# EXTRACT PROVIDED:
-- Start --
It can be said plainly that negation-affirmation is not simply a reframing of negation of negation by Mao. Instead, it marks a qualitative shift within Marxist philosophy. Negation-affirmation takes the underlying concepts within these analyses described by “negation of negation” and brings us forward by prioritizing the force of contradiction within all things. It marks a materialist step forward in the field of dialectics, leads us away from teleological errors, and can provide us with a more concrete understanding of dialectical processes.
Political errors following from the treatment of the NEGATION OF THE NEGATION as a ‘general law’
“The idea of determinism, which postulates that human acts are necessitated and rejects the absurd tale about free will, in no way destroys man’s reason or conscience, or appraisal of his actions. Quite the contrary, only the determinist view makes a strict and correct appraisal possible instead of attributing everything you please to free will. Similarly, the idea of historical necessity does not in the least undermine the role of the individual in history: all history is made up of the actions of individuals, who are undoubtedly active figures. The real question that arises in appraising the social activity of an individual is: what conditions ensure the success of his actions, what guarantee is there that these actions will not remain an isolated act lost in a welter of contrary acts?” — Lenin, “What the ‘Friends of the People’ Are”
-- End --
# GIVEN MATERIAL:
-- Start --
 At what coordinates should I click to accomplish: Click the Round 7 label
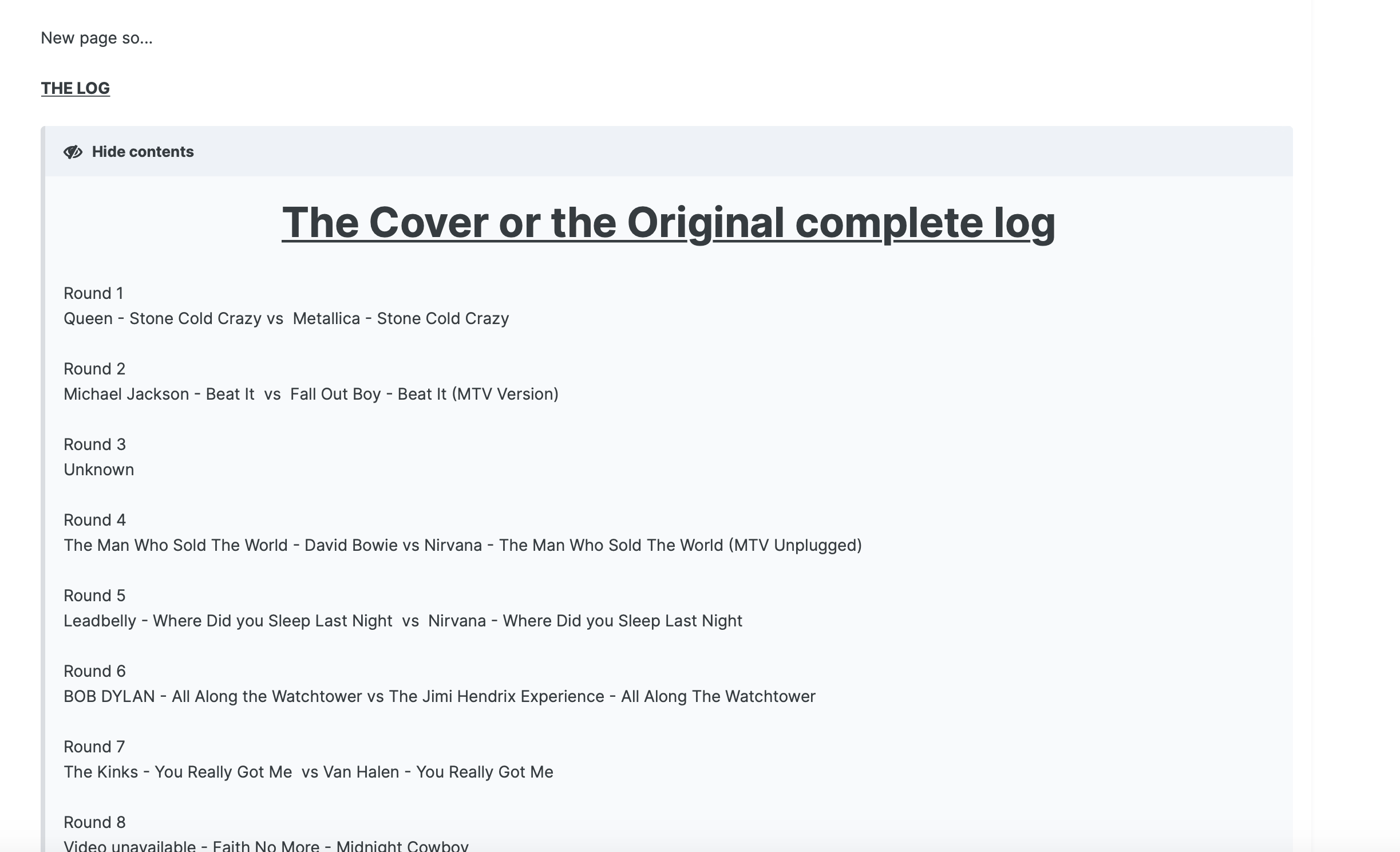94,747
-- End --
# GIVEN PROBLEM:
Print the part of the passage on negation-affirmation from "It can be said" up to and including "of dialectical processes.", word for word. The listing has no connection to the passage on negation-affirmation.

# CORRECT RESPONSE:
It can be said plainly that negation-affirmation is not simply a reframing of negation of negation by Mao. Instead, it marks a qualitative shift within Marxist philosophy. Negation-affirmation takes the underlying concepts within these analyses described by “negation of negation” and brings us forward by prioritizing the force of contradiction within all things. It marks a materialist step forward in the field of dialectics, leads us away from teleological errors, and can provide us with a more concrete understanding of dialectical processes.